> [REQUIRED WORK] Scan the records below for the word "will" and give only the number of lines that hold it.

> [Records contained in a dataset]
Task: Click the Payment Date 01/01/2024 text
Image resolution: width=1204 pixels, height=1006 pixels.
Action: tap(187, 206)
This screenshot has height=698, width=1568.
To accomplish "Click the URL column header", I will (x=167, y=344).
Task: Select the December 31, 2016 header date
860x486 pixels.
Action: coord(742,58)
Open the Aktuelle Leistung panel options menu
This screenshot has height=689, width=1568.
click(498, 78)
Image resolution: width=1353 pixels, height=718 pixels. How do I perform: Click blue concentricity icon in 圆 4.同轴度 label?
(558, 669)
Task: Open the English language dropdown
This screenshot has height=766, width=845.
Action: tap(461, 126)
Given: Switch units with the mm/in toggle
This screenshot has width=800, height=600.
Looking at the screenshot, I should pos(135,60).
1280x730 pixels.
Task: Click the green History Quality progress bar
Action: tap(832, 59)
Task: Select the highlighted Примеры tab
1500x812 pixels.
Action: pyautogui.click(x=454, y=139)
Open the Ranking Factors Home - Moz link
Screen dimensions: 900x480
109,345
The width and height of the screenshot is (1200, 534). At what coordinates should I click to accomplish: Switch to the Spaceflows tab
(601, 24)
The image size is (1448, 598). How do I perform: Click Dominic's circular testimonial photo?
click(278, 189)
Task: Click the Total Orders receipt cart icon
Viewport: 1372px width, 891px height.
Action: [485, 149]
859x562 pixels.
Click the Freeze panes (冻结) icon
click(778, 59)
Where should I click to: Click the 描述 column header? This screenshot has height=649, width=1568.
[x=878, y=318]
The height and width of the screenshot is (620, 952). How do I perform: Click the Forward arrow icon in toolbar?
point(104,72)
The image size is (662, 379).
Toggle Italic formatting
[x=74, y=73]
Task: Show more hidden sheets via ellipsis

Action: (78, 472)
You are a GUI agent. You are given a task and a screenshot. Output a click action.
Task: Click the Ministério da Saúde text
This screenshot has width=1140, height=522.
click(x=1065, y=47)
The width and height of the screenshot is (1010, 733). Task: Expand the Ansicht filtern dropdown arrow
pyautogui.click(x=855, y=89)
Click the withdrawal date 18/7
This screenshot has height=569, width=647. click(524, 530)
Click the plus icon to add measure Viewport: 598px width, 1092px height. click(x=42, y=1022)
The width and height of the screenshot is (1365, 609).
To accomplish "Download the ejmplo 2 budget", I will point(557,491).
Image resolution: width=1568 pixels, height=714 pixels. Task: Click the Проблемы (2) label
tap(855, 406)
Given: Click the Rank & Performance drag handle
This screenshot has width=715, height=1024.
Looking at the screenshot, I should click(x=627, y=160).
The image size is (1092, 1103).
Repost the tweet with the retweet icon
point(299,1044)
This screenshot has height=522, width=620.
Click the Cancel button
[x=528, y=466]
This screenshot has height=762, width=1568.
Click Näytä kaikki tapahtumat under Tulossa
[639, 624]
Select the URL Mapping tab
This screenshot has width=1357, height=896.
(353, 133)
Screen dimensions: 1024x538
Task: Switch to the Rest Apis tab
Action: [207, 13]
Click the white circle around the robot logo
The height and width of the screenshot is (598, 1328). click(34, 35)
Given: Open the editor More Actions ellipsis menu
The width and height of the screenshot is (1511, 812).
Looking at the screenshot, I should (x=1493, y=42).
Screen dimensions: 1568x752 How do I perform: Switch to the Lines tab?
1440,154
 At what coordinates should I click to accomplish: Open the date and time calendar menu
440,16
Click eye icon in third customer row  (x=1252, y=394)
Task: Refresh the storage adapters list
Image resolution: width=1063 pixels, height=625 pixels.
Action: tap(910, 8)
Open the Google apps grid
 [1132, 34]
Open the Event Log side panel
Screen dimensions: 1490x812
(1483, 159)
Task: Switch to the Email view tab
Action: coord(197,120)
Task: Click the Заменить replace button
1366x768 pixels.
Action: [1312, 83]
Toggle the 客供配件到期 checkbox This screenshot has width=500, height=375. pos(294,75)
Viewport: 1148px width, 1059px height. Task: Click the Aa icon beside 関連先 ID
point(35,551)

> [EXERCISE OUTPUT] 2